United States Court of Appeals, Sixth Circuit
Apr 27, 2005
407 F.3d 801 (6th Cir. 2005)

Summary

holding that the PLRA requires "total exhaustion" where an entire action should be dismissed if one claim is not properly exhausted

Summary of this case from Grinter v. Knight

Opinion

No. 03-2331.

4-27-2005

Lamar William Jones BEY, Plaintiff-Appellant, v. Kelly JOHNSON and Wayne Trierweiler, Defendants-Appellees.

ON BRIEF: John L. Thurber, Office of the Attorney General, Lansing, Michigan, for Appellees. Lamar William Jones Bey, Munising, Michigan, pro se.

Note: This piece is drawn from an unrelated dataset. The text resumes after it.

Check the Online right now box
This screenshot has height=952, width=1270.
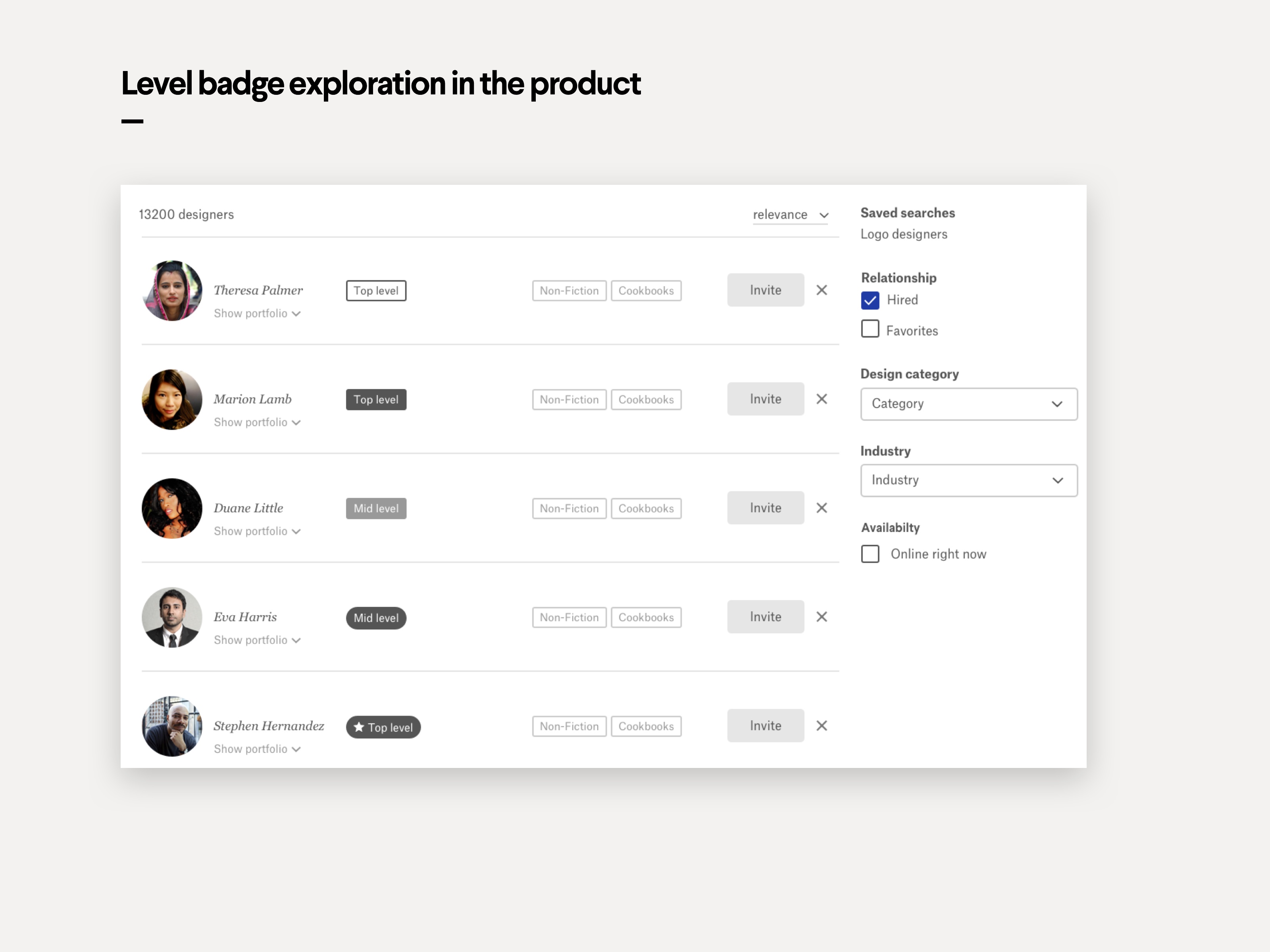870,554
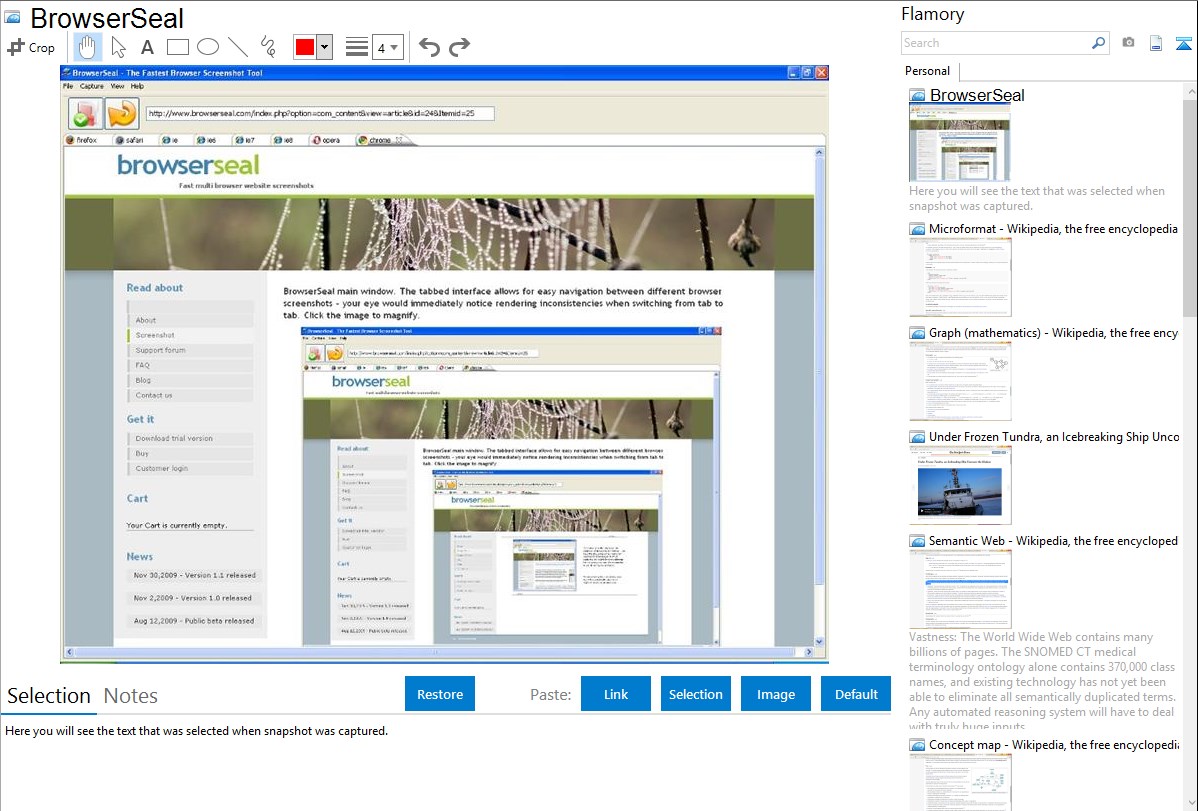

Plaintiff Lamar William Jones Bey appeals from an order entered by the United States District Court for the Western District of Michigan, granting summary judgment to defendants Kelly Johnson and Wayne Trierweiler and dismissing with prejudice Jones Bey's First and Eighth Amendment claims brought pursuant to 42 U.S.C. § 1983. Because Jones Bey did not fully exhaust his administrative remedies, we REVERSE and REMAND this case to the district court to dismiss his petition without prejudice.

I.

A. Procedural History

Jones Bey is a prisoner at the Alger Maximum Correctional Facility in Munsing, Michigan. Johnson is a guard at the facility, and Trierweiler is the prison's grievance coordinator. Between October 2001 and April 2002, Jones Bey filed nine grievances against Johnson alleging various instances of misconduct and one against Trierweiler alleging a mishandling of these grievances.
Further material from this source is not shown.